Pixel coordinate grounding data
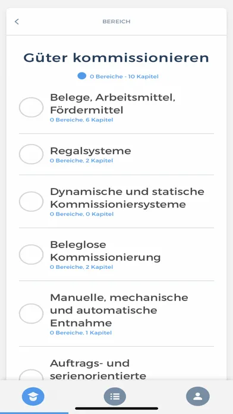Select circle beside Belege, Arbeitsmittel, Fördermittel
This screenshot has height=414, width=233.
pyautogui.click(x=31, y=107)
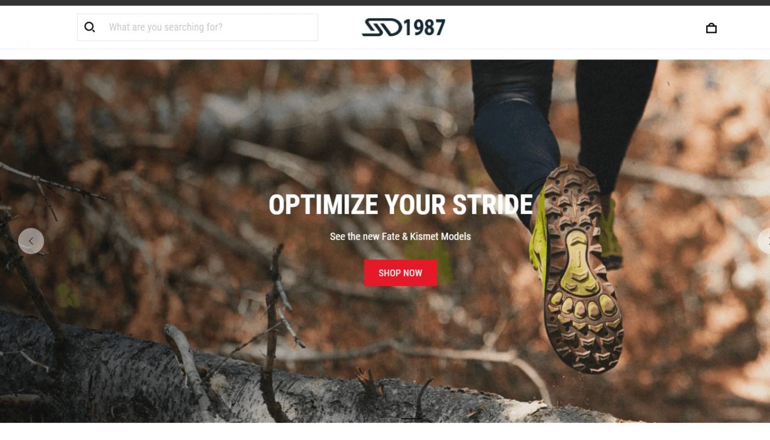Focus the "What are you searching for?" field
770x440 pixels.
[197, 27]
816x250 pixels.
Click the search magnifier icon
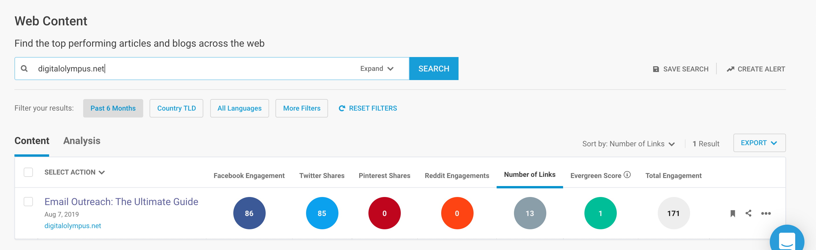coord(24,69)
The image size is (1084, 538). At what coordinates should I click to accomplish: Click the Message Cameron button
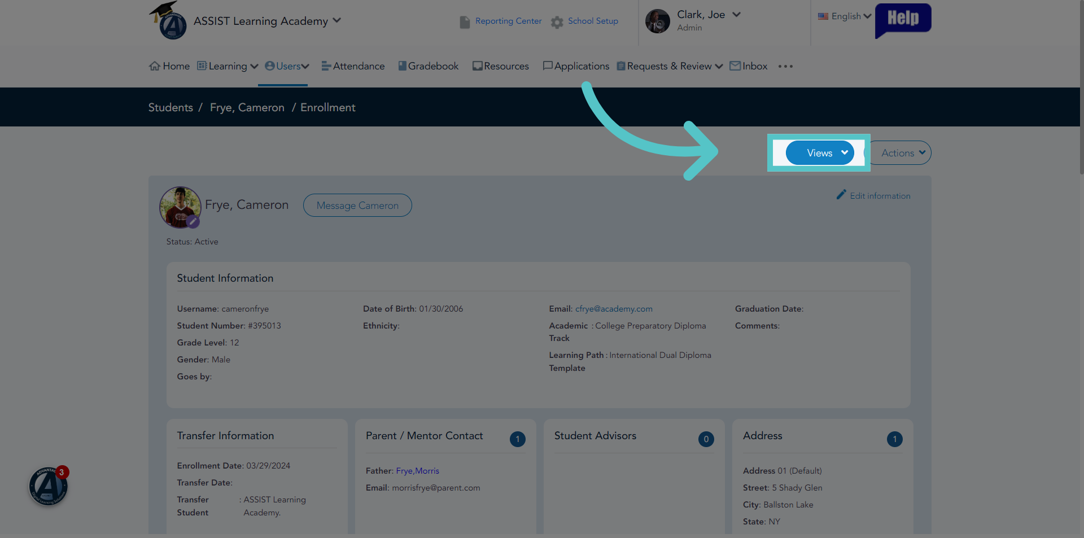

## WHAT IS NEEDED:
The lines from the one containing "Click the search magnifier icon" through the end of the data above are to be copied exactly, both ends included, and pictures are to be omitted.

## RESULT OF THE TASK:
Click the search magnifier icon
coord(24,69)
The image size is (1084, 538). At what coordinates should I click to accomplish: Click the Message Cameron button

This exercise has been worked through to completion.